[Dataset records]
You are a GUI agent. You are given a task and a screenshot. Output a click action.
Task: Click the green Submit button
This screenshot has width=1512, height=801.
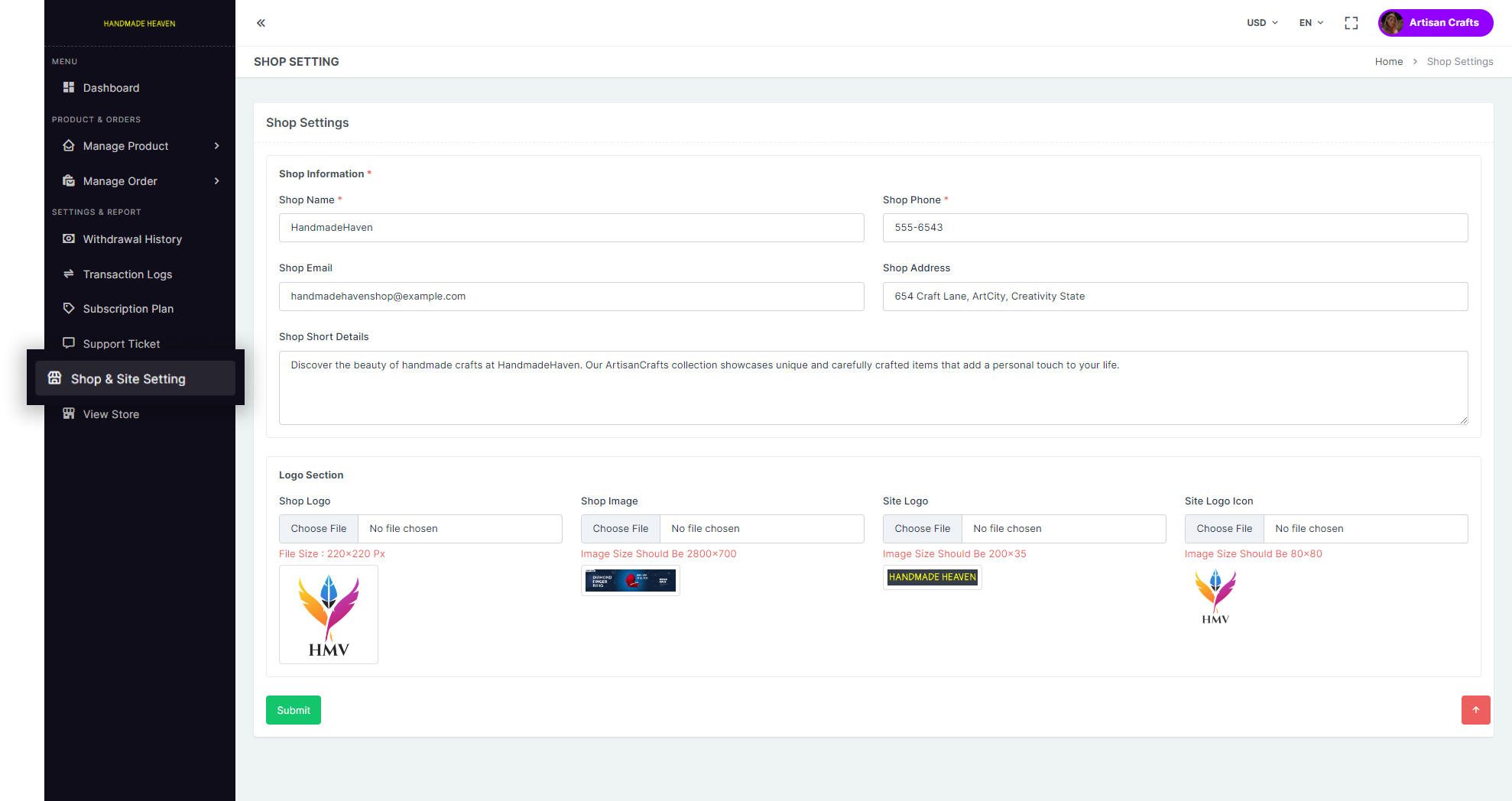click(294, 710)
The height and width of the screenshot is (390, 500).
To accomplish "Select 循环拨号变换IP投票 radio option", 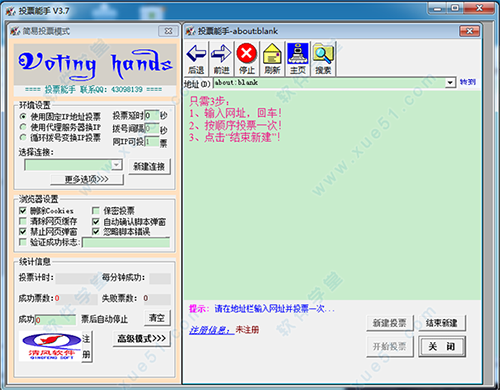I will click(x=23, y=137).
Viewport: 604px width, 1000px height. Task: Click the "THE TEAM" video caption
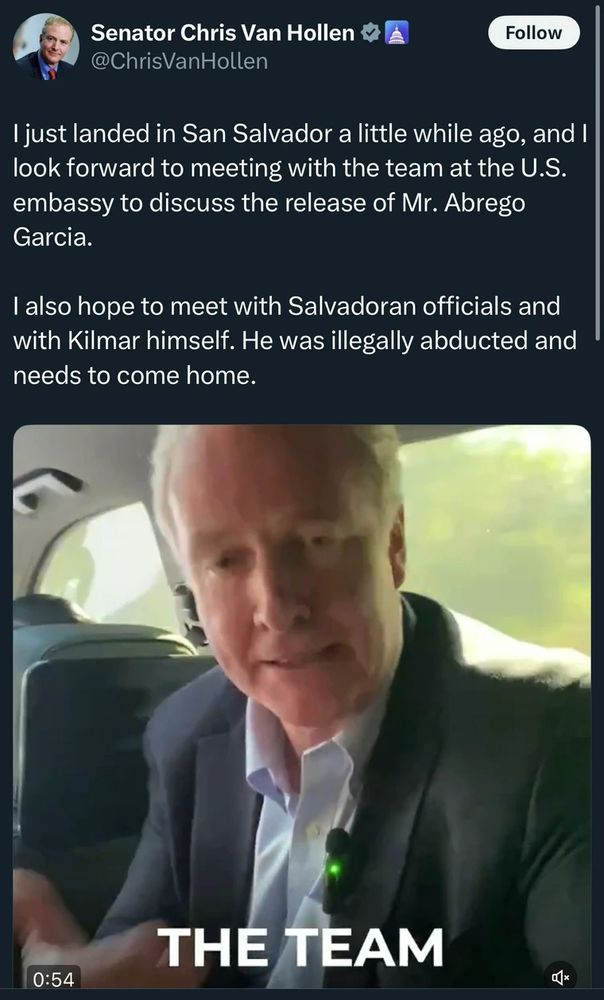[300, 947]
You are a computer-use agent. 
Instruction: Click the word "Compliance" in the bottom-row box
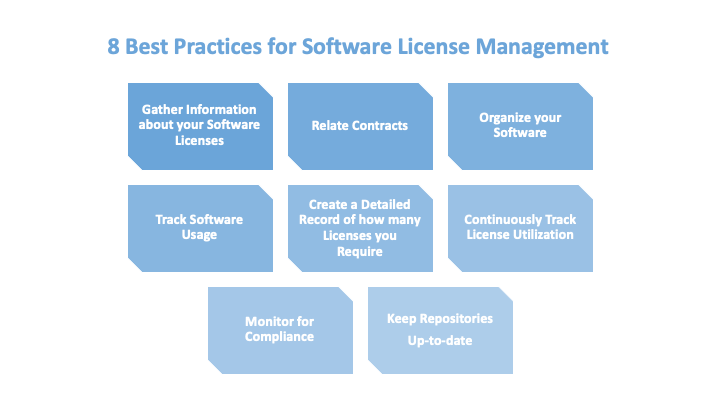[280, 336]
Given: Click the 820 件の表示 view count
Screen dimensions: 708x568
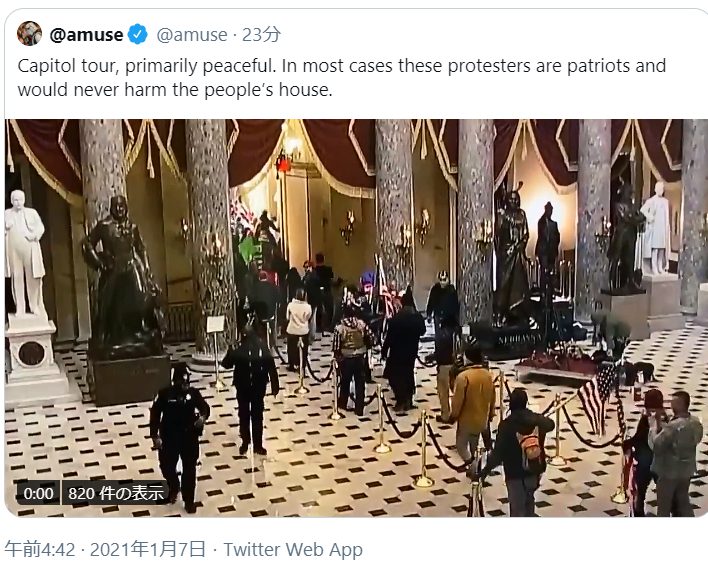Looking at the screenshot, I should [116, 493].
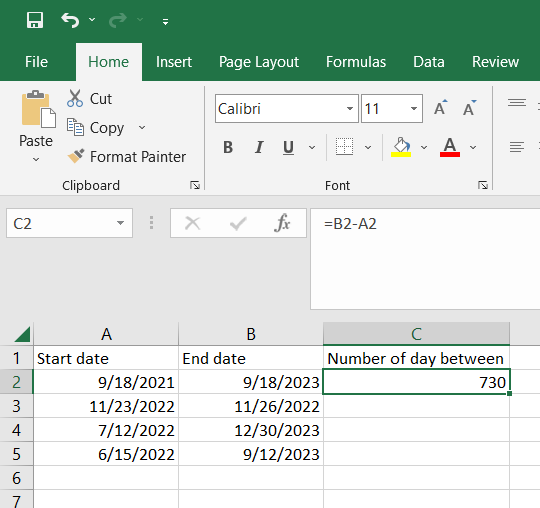540x508 pixels.
Task: Click the Undo arrow icon
Action: tap(70, 20)
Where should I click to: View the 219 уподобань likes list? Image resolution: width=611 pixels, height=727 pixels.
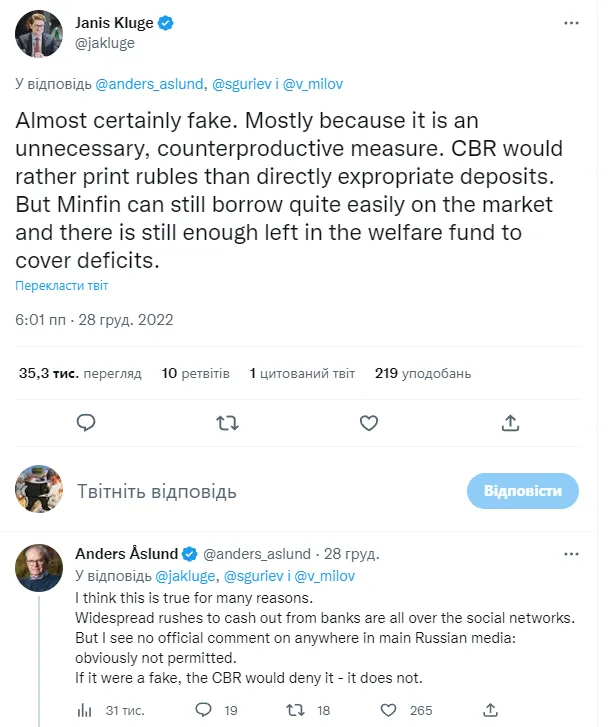[x=422, y=373]
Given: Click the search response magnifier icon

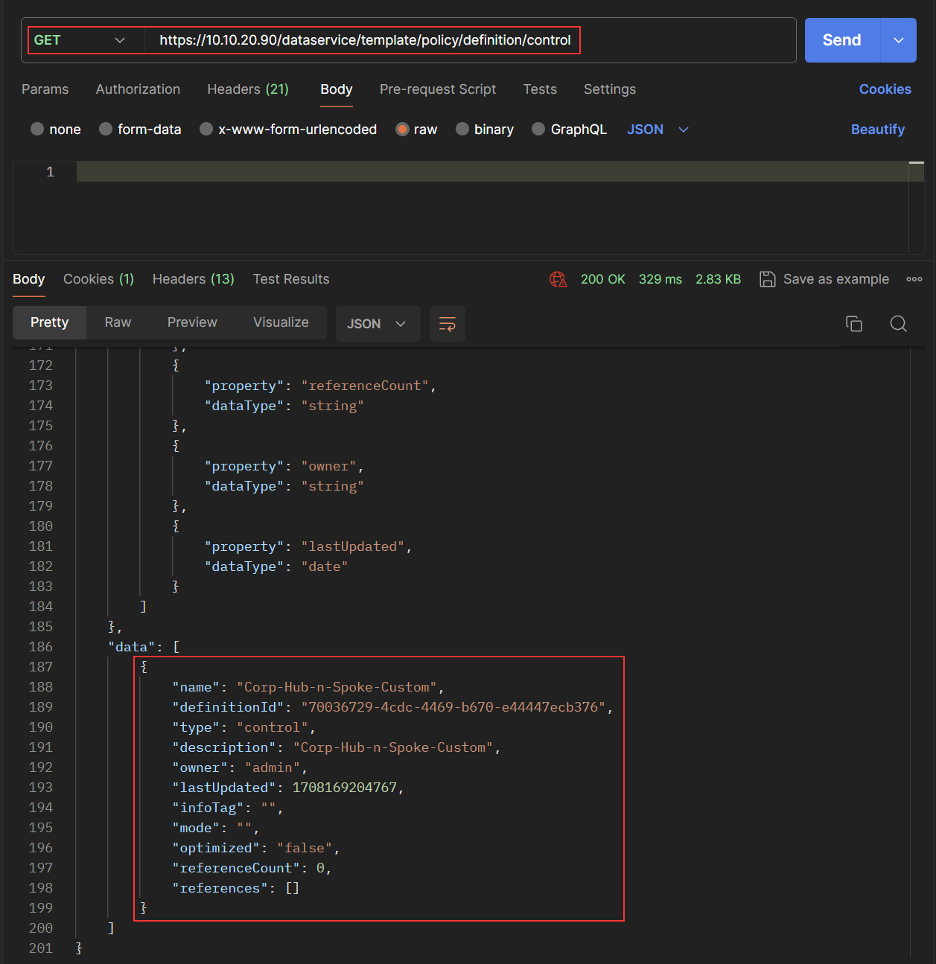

What is needed:
Each line above holding the string "agent" counts once; please report the total and nothing more.

Task answer:
2